In Shoes by Firebug LLC v. Stride Rite Children’s Group, [2019-1622, 2019-1623] (June 25, 2020), the Federal Circuit affirmed the PTAB’s determination that the challenged claims of U.S. Patent Nos. 8,992,038 and 9,301,574, directed to illumination systems for footwear, were obvious.
The most interesting part of the case is one that made no difference to the outcome: when a preamble limits a claim and when it doesn’t. A preamble limits a claim if it recites essential structure or steps, or if it is necessary to give life, meaning, and vitality to the claim. Conversely, a preamble is not limiting where a patentee defines a structurally complete invention in the claim body and uses the preamble only to state a purpose or intended use for the invention.

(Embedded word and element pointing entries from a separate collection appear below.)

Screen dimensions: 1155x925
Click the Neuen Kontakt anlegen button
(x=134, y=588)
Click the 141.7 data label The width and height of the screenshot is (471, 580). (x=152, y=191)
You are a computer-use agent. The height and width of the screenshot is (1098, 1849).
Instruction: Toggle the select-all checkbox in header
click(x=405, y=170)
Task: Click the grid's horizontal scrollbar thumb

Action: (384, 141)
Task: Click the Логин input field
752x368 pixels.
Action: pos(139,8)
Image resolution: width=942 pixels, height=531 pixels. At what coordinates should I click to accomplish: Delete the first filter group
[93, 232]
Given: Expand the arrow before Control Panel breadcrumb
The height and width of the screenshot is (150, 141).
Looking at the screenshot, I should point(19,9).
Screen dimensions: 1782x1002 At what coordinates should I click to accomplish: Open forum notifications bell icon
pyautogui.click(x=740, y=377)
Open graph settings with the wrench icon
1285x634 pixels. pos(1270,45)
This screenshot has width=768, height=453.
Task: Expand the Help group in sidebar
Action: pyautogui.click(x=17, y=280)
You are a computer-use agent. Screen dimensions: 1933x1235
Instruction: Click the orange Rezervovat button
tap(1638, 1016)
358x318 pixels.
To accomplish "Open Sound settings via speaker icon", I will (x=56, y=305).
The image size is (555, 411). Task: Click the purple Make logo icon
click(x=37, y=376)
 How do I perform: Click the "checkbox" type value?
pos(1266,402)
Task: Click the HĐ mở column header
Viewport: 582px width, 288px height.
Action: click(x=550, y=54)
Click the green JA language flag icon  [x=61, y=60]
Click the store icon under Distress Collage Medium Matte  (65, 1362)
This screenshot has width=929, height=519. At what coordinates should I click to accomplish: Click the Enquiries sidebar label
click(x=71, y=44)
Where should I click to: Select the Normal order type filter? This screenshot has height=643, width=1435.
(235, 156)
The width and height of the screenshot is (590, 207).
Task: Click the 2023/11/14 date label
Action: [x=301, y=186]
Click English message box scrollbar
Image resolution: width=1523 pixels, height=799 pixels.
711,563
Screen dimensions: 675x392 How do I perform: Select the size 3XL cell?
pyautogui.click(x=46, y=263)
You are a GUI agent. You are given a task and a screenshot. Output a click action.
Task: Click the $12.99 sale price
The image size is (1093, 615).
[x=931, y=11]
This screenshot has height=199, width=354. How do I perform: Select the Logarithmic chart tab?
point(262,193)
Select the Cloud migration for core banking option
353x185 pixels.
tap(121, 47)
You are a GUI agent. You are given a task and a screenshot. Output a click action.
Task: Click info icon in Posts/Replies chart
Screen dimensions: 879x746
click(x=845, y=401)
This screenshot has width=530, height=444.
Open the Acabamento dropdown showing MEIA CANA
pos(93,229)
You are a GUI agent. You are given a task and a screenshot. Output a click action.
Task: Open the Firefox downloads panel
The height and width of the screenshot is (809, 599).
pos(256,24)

The body of claim 1 of the ’038 patent recites a structurally complete invention, and therefore the preamble’s recitation of an “internally illuminated textile footwear” is merely an intended purpose that does not limit the claims. A preamble is not limiting ‘where a patentee defines a structurally complete invention in the claim body and uses the preamble only to state a purpose or intended use for the invention. Unlike claim 1 of the ’038 patent, claim 1 of the ’574 patent does not reintroduce “footwear” in the body of the claim but instead relies on the instance of “footwear” introduced in the preamble for “antecedent basis.”
But it makes no difference: Although the Board did not construe the preamble as limiting, the prior “suggests using a woven, porous material in a light diffusing, internally illuminated part of footwear,” making the claims of both patents obvious.
Small differences in working can make a big difference in interpretation; decide whether you want the preamble to be a limitation and word the application and specification accodingly.